Saturday, March 10, 2007

The Seed Lab

Earlier this week I set up the seed lab in the dining room. Along the back counter you can see all the seed packets lined up. The bright green tags hanging above them note when I should start them, and if I’m going to start them indoors or outside, directly in the soil. So if you count the green tags, I’m supposedly going to do seven plantings.

The black trays on the right are for the indoor sowing. The table contains various books and a notebook to help me map out my Plan.

Last year (and all other years, really, that I’ve been trying to do this), I get seriously disappointed. I think my garden and seeds are doing okay. They’re alive! But then I walk by somebody else’s parking strip plot of haphazard plantings only to see gigantic pumpkins! Oodles of tomatoes! Such dark, dark green and stout vegetation! What the hell. How come my corn turned out to be the only pygmy corn, never getting taller than knee-high? Whoever heard of that?

I always buy plants from the nursery to transplant in later, too. Things I can’t resist, and always overplanting tomatoes. (You just can’t really do well in our climate unless you let the greenhouses handle getting these going. Not warm enough, and our season is shorter.)

This year, I am really making an effort to pay attention to the info on the packets about when to plant. I’m also trying to stick with the guidance of the Maritime Northwest Garden Guide. This means I’m starting less inside, and being choosier about those things. I’m planting more things directly in the beds, but many of my favorites I’ll actually do later than I usually want. (I always thought it had to be better to start early and give them more time!) Maybe things will look better and be healthy this way.

And then I went to the nursery a day later and was given MORE sheets on planting times and companion plants/antagonistic plants…. So I have some cross-checking to consider. (I’ll post my current plan in the next blog entry.)

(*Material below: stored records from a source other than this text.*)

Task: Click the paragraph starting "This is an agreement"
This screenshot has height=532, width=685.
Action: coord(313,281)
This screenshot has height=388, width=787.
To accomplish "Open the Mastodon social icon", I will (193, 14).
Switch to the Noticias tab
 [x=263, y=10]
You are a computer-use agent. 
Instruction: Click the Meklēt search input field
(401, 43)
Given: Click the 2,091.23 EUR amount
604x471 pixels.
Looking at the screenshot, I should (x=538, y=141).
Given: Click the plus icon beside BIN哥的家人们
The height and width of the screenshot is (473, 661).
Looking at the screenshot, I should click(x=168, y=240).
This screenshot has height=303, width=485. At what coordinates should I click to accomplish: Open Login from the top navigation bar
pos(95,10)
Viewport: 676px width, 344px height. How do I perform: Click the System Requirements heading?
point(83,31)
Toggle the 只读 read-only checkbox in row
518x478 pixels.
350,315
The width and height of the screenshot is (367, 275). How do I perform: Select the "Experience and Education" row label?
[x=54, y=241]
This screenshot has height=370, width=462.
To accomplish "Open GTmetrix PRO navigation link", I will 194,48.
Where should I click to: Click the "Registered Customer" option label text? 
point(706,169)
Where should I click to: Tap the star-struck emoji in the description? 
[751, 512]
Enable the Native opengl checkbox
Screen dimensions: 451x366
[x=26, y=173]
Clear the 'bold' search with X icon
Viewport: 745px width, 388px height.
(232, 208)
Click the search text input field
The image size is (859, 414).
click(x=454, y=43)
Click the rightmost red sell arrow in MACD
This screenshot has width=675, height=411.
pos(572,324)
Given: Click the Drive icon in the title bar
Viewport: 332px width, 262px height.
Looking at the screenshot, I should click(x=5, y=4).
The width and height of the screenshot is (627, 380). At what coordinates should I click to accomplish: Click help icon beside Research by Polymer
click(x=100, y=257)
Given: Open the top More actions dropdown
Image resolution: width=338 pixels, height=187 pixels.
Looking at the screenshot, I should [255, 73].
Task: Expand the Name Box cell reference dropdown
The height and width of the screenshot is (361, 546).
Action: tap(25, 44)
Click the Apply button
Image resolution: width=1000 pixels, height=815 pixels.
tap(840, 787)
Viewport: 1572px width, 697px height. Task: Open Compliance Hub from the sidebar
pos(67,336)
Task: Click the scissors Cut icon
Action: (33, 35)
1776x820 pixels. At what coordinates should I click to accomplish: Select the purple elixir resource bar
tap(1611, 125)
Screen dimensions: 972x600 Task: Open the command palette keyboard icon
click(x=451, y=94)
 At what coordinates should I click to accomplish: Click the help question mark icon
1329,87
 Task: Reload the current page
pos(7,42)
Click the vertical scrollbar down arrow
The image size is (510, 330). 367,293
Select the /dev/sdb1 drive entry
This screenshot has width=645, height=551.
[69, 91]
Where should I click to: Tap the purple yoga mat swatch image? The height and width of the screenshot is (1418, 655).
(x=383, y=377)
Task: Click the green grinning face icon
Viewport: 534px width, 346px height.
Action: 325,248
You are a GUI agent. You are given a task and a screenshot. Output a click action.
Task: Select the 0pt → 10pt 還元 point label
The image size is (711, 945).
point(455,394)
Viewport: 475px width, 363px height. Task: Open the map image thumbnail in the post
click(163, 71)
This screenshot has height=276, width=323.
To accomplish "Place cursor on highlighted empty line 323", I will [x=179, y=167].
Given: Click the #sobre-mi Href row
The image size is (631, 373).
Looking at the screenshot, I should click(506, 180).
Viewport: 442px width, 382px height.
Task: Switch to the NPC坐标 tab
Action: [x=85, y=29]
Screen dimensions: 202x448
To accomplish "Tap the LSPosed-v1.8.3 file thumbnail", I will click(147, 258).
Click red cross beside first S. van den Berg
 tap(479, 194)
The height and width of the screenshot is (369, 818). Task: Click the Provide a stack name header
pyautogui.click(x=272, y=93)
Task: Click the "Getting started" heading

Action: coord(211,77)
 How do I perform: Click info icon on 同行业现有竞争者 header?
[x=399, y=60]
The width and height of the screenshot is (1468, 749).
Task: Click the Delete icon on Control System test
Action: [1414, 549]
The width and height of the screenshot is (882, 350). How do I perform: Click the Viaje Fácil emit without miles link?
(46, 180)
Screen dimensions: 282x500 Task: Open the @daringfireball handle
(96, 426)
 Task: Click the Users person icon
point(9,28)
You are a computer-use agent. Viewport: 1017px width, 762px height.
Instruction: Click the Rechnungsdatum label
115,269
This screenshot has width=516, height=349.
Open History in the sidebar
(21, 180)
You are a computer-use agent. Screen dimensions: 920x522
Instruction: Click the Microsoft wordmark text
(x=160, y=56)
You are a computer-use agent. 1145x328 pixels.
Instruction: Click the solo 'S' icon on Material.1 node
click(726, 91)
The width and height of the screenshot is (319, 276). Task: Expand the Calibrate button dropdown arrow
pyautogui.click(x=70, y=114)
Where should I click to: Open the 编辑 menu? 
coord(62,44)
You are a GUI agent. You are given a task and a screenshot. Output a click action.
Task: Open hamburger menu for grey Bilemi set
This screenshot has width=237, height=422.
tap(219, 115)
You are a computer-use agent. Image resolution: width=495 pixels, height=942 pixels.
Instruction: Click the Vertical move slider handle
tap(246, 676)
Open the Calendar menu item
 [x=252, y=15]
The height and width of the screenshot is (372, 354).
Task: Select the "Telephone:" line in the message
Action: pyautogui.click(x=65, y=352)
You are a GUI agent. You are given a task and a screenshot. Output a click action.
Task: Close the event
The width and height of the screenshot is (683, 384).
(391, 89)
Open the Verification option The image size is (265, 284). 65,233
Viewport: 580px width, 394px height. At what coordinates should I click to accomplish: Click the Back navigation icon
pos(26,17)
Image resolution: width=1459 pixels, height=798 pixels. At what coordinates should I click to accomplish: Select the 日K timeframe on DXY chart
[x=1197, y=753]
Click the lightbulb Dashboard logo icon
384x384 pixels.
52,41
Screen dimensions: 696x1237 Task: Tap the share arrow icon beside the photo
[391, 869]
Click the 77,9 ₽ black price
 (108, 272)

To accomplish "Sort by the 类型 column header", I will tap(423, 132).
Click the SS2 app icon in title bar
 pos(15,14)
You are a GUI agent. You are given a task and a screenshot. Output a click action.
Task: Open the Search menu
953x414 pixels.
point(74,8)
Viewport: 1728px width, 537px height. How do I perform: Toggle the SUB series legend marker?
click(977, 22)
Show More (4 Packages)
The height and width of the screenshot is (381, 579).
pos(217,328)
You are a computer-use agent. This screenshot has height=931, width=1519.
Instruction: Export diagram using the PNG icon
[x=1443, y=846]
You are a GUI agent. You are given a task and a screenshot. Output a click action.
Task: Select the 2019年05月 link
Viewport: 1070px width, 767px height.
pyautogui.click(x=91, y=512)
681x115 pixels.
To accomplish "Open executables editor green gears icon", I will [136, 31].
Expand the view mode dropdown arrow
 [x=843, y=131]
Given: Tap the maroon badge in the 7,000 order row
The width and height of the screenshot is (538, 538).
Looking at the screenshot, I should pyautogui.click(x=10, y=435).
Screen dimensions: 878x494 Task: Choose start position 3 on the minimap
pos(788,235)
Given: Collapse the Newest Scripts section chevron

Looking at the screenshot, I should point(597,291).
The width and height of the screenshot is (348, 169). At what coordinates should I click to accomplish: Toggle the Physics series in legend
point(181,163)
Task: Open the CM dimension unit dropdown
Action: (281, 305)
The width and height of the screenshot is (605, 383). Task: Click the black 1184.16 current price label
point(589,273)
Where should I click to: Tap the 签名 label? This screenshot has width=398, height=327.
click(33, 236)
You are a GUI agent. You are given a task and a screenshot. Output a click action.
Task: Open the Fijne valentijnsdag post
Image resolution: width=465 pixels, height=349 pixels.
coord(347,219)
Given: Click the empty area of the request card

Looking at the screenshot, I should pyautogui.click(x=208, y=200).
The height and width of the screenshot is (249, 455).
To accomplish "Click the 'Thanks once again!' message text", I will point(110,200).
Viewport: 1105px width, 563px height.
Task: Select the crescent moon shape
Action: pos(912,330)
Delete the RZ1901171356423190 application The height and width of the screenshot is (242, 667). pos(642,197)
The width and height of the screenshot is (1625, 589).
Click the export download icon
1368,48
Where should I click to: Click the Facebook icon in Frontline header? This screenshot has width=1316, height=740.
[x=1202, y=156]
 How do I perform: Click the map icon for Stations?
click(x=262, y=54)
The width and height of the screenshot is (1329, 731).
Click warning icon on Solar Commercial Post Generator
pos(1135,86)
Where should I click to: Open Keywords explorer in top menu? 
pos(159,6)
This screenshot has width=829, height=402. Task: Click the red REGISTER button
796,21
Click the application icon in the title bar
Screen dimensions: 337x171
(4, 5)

I have used these seed-starting tabs in trays for about 4 years or so. I think they’re fun, and they don’t look too bad sitting out in the house.

Before you add water:


After you add two quarts of water per tray (72 peat tabs per tray):

2 comments:

Anonymous said...

Heidi this is so cute! I see the gnome in your garden!! I look forward to reading about your harvest. Pam

John Herb said...

One thing Heidi fails to mention -- the neighbors' giant pumpkins are probably all hopped up on Miracle Grow and have built-in sprinklers. Ours -- all organic and watered only when we stand there with the hose. We have a plan for a low-tech watering system this year that should help if we can get it installed in time.